Run time: 125 mins
The 19th-century Australian outlaw Ned Kelly is given a punk-rock update in Justin Kurzel’s bruising historical drama.
Based on Peter Carey’s 2001 novel, The film is carved into three sections, titled “Boy”, “Man” and “Monitor”, each of which takes in a key period of Kelly’s brief but seismic existence. In the first, young Ned watches his mother Ellen (Essie Davis) ply a swaggering British sergeant (Charlie Hunnam) with sexual favours, possibly from necessity. Then at 14, foul-mouthed highwayman Harry Power (Russell Crowe) takes on the boy as an apprentice, which all but locks in his fate.

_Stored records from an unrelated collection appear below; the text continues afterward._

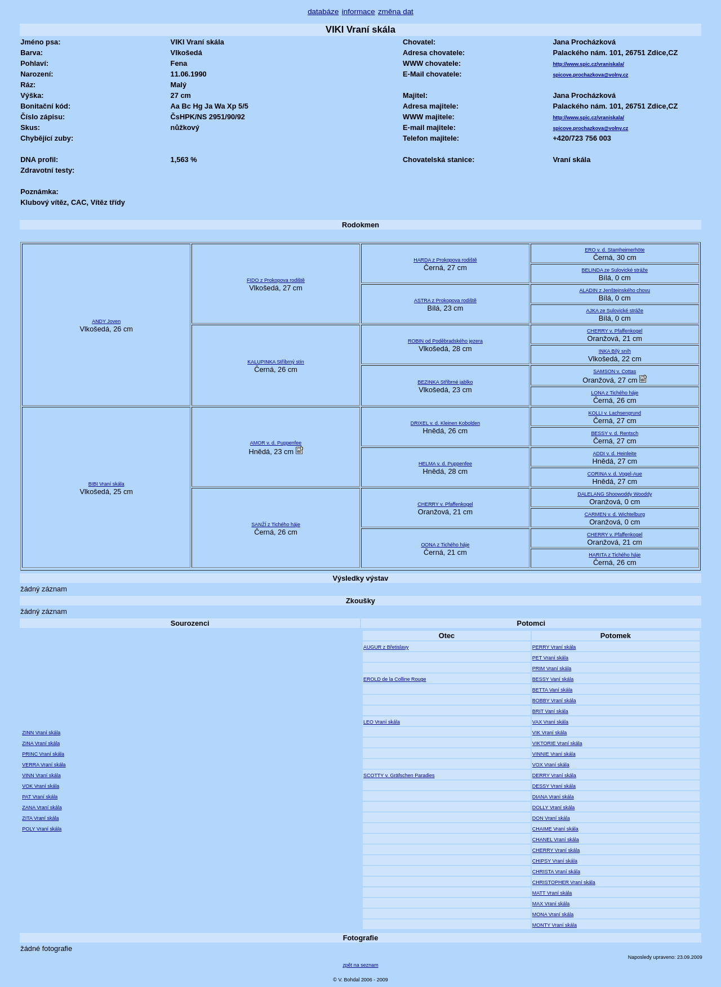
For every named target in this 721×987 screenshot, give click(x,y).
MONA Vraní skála (552, 914)
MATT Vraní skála (552, 893)
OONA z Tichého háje (445, 545)
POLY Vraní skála (41, 829)
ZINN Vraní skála (41, 732)
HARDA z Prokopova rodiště (445, 260)
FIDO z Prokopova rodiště (276, 280)
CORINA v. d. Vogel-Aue (615, 474)
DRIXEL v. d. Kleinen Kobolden (445, 423)
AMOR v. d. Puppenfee (275, 443)
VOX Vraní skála (550, 765)
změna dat (395, 11)
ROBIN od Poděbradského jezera (445, 341)
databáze (323, 11)
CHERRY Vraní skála (556, 850)
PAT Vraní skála (39, 797)
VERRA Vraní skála (43, 765)
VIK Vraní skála (549, 732)
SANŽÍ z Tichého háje (275, 524)
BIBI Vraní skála (106, 484)
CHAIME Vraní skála (555, 829)
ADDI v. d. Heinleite (615, 453)
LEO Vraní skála (381, 722)
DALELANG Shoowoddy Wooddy (614, 494)
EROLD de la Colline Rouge (394, 679)
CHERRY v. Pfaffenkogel (614, 331)
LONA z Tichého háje (614, 393)
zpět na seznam (360, 965)
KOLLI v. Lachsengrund (615, 413)
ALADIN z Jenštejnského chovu (615, 290)
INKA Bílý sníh (615, 351)
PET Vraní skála (550, 658)
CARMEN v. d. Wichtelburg (615, 514)
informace (358, 11)
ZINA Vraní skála (41, 743)
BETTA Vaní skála (552, 690)
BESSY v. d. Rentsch (614, 433)
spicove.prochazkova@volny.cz (590, 75)
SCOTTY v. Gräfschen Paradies (399, 775)
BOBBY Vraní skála (554, 700)
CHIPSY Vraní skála (554, 861)
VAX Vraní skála (550, 722)
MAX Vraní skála (550, 904)
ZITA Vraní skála (40, 818)
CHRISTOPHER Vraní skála (563, 882)
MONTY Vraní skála (554, 925)
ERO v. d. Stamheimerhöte (614, 250)
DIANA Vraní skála (553, 797)
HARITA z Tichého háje (614, 555)
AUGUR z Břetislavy (386, 647)
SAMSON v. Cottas (614, 371)
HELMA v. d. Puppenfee (445, 463)
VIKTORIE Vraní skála (557, 743)
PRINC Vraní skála (43, 754)
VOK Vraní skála (40, 786)
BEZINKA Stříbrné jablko (445, 382)
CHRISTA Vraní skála (556, 871)
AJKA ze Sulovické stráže (615, 310)
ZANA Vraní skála (41, 807)
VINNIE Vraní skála (554, 754)
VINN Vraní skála (41, 775)
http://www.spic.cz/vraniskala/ (588, 64)
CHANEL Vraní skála (555, 839)
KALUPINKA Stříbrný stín (275, 362)
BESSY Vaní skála (552, 679)
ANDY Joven (106, 321)
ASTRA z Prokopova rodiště (445, 300)
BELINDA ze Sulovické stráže (615, 270)
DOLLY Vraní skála (553, 807)
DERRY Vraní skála (554, 775)
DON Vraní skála (551, 818)
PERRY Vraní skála (554, 647)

Many have played Kelly in the past (including Mick Jagger & Heath Ledger) but George MacKay confidently stands above them all with a blistering, Mad Max-like performance as adult Kelly. Intense and vulnerable in both but perhaps even topping his leading role in 1917. Both so different.
Kurzel displayed both beauty and intensity with his take on Macbeth earlier, and this, his latest gets under your nails; images linger for weeks in the memory and, for however much the film deals with myth and history, it feels incredibly immediate. (research Jack Whiting) Another end to end Aussie cracker not to be missed.